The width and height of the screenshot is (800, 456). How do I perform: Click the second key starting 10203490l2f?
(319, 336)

────────────────

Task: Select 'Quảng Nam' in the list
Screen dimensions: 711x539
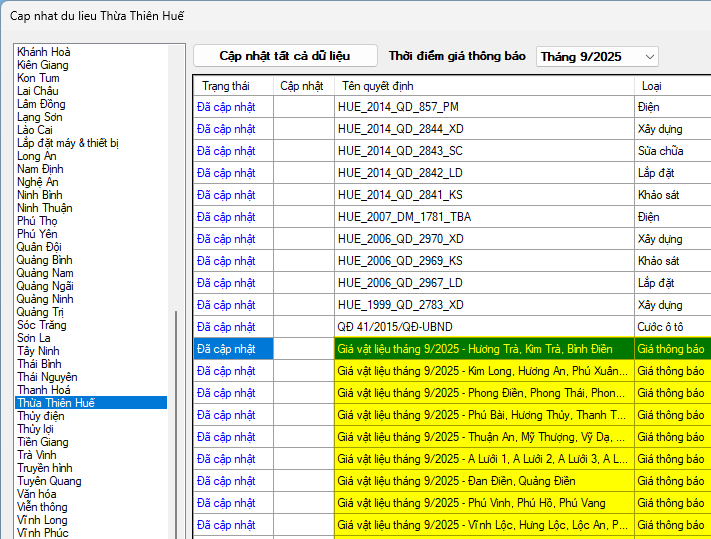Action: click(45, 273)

────────────────

- [THE EXERCISE]: Extract each line of the data above that contains the string "height", treating uppercase and lowercase letters as distinct.

- [SOLUTION TO THIS PROBLEM]:
The width and height of the screenshot is (800, 456). How do I perform: Click the second key starting 10203490l2f?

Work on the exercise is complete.